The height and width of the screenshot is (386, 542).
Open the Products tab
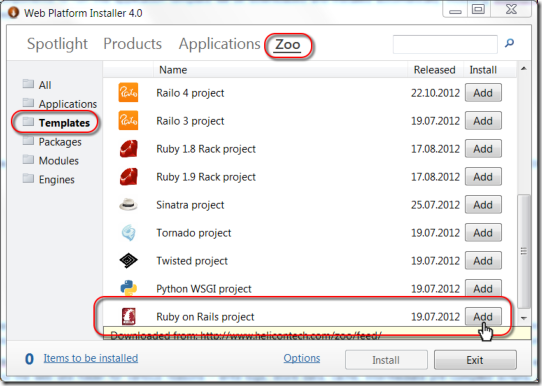pyautogui.click(x=132, y=44)
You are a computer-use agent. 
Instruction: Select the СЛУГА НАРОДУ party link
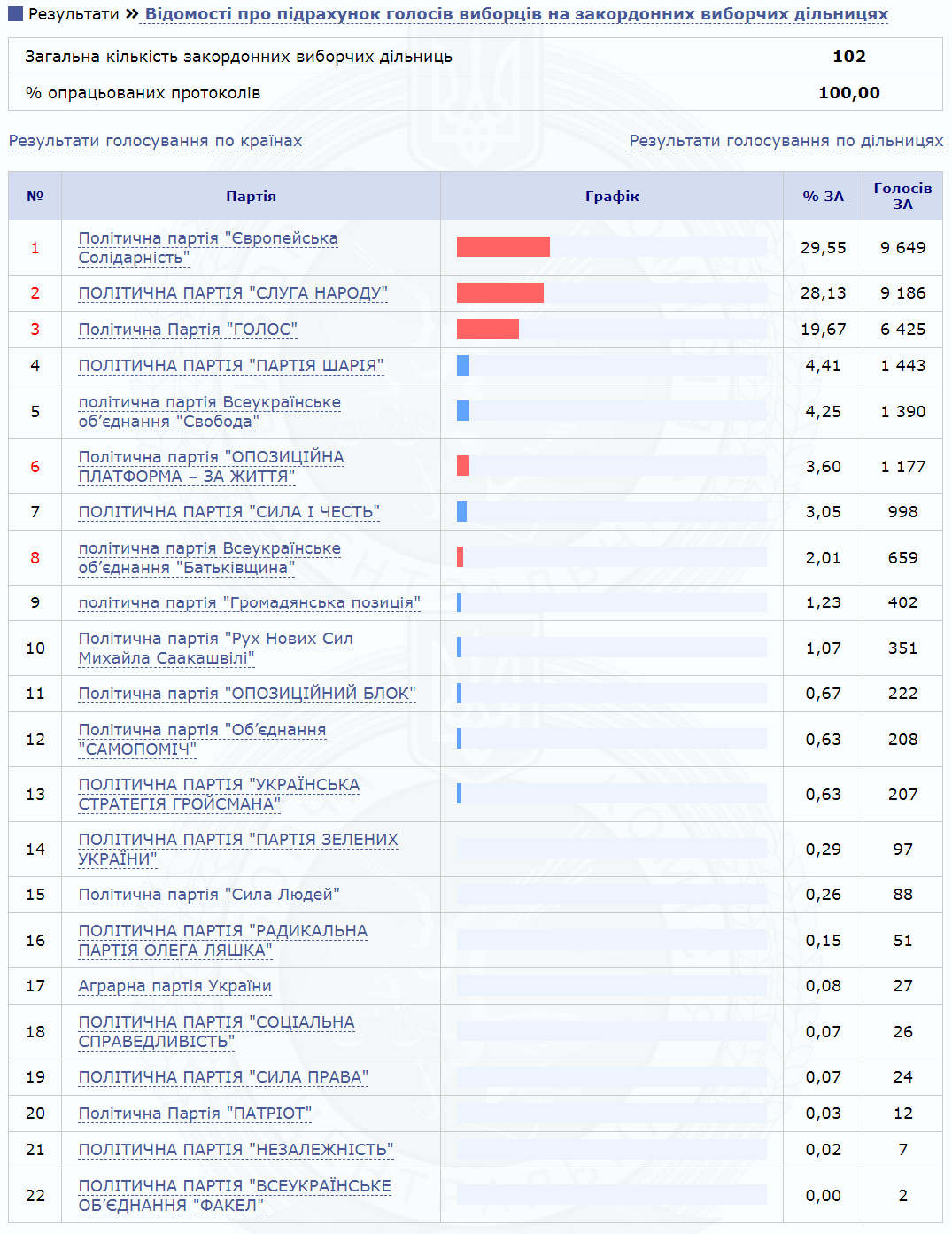tap(232, 293)
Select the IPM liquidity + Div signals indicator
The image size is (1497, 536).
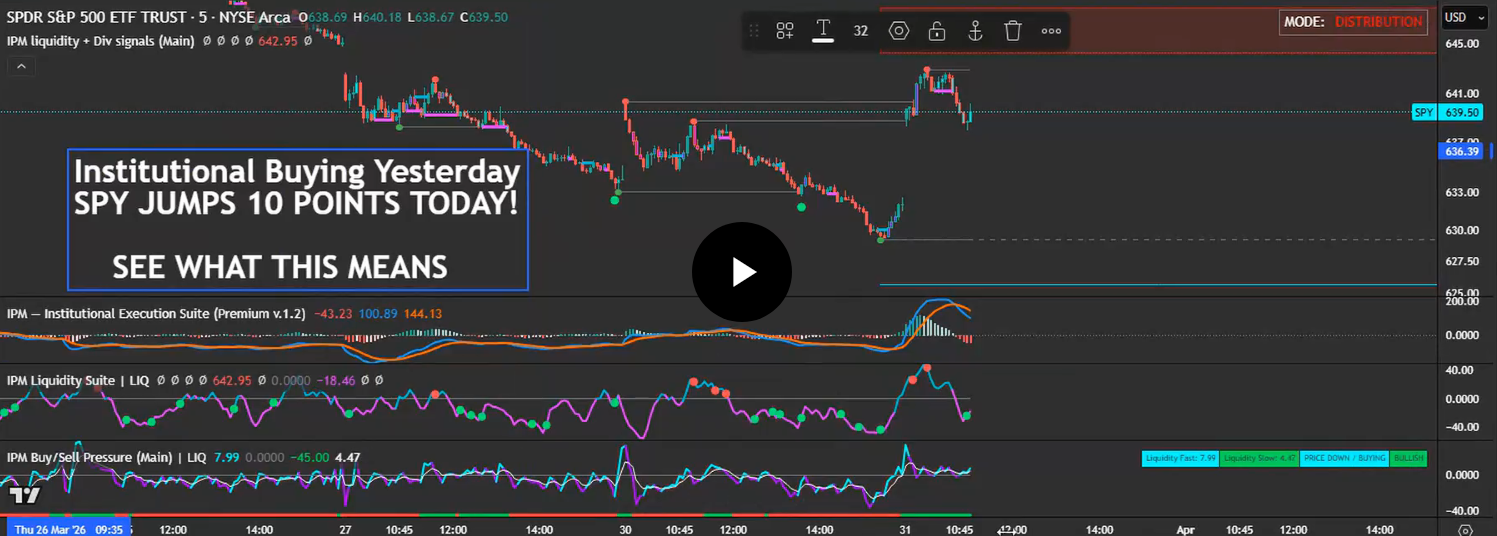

--- --- ---

**Activity:** Skip the pictures, then return the rest of the data exactly.

**Exercise result:**
The height and width of the screenshot is (386, 542).
Open the Products tab
pyautogui.click(x=132, y=44)
You are a computer-use agent. 
Instruction: Select the СЛУГА НАРОДУ party link
tap(232, 293)
Select the IPM liquidity + Div signals indicator
The image size is (1497, 536).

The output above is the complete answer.